**** DATASET RECORDS
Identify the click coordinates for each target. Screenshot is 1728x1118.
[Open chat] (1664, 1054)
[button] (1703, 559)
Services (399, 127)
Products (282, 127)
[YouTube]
********
### WHAT IS BEING ASKED:
Retype every line of the listing exactly as it appears.

### SOLUTION:
Identify the click coordinates for each target. Screenshot is 1728x1118.
[Open chat] (1664, 1054)
[button] (1703, 559)
Services (399, 127)
Products (282, 127)
[YouTube]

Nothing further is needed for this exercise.